··· SUPPLIED PASSAGE

Re: Inconsistent DB data in Streaming Replication

From: Hannu Krosing <hannu(at)2ndQuadrant(dot)com>
To: Ants Aasma <ants(at)cybertec(dot)at>
Cc: Hannu Krosing <hannu(at)2ndquadrant(dot)com>, Sameer Thakur <samthakur74(at)gmail(dot)com>, Amit Kapila <amit(dot)kapila(at)huawei(dot)com>, Fujii Masao <masao(dot)fujii(at)gmail(dot)com>, sthomas(at)optionshouse(dot)com, Tom Lane <tgl(at)sss(dot)pgh(dot)pa(dot)us>, Samrat Revagade <revagade(dot)samrat(at)gmail(dot)com>, PostgreSQL-development <pgsql-hackers(at)postgresql(dot)org>, Andres Freund <andres(at)2ndquadrant(dot)com>
Subject: Re: Inconsistent DB data in Streaming Replication
Date: 2013-04-11 14:33:07
Message-ID: 5166C9A3.4020105@2ndQuadrant.com
Views: Raw Message | Whole Thread | Download mbox | Resend email
Thread:
Lists: pgsql-hackers

On 04/11/2013 03:52 PM, Ants Aasma wrote:
> On Thu, Apr 11, 2013 at 4:25 PM, Hannu Krosing <hannu(at)2ndquadrant(dot)com> wrote:
>> The proposed fix - halting all writes of data pages to disk and
>> to WAL files while waiting ACK from standby - will tremendously
>> slow down all parallel work on master.
> This is not what is being proposed. The proposed fix halts writes of
> only data pages that are modified within the window of WAL that is not
> yet ACKed by the slave. This means pages that were recently modified
> and where the clocksweep or checkpoint has decided to evict them. This
> only affects the checkpointer, bgwriter and backends doing allocation.

······

● REQUIRED WORK
- A) In the streaming replication message, why does Ants Aasma say the proposed fix affects only the checkpointer, bgwriter and backends doing allocation?
- B) Extend the streaming replication message from where it stops.

··· MATERIAL

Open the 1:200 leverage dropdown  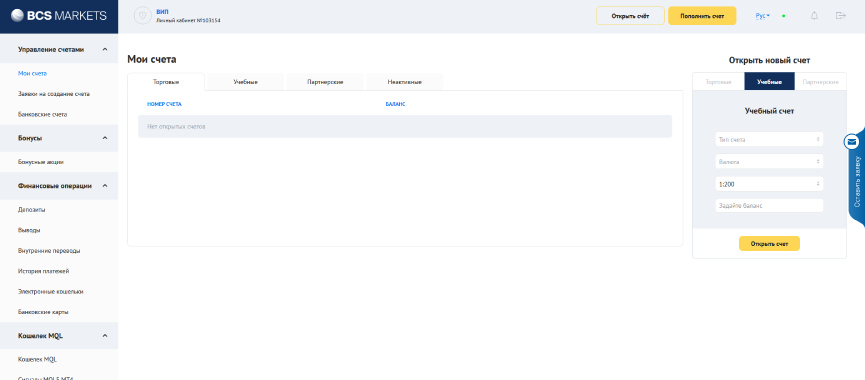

······

● TASK-BY-TASK ANSWERS
- A) The fix does not halt all writes. It halts only writes of data pages modified within the WAL window the slave has not yet ACKed. Those are recently modified pages that the clocksweep or checkpoint has decided to evict, and the message ties such writes to the checkpointer, bgwriter and allocating backends.

- B)
> Furthermore, for the backend clocksweep case it would be reasonable to
> just pick another buffer to evict. The slowdown for most actual cases
> will be negligible.
You also need to hold back all WAL writes, including the ones by
parallel async and locally-synced transactions. Which means that
you have to make all locally synced transactions to wait on the
syncrep transactions committed before them.
After getting the ACK from slave you then have a backlog of stuff
to write locally, which then also needs to be sent to slave. Basically
this turns a nice smooth WAL write-and-stream pipeline into a
chunky wait-and-write-and-wait-and-stream-and-wait :P
This may not be a problem in slight write load cases, which is
probably the most widely happening usecase for postgres, but it
will harm top performance and also force people to get much
better (and more expensive) hardware than would otherways
be needed.
>
>> And it does just turn around "master is ahead of slave" problem
>> into "slave is ahead of master" problem :)
> The issue is not being ahead or behind. The issue is ensuring WAL
> durability in the face of failovers before modifying data pages. This
> is sufficient to guarantee no forks in the WAL stream from the point
> of view of data files and with that the capability to always recover
> by replaying WAL.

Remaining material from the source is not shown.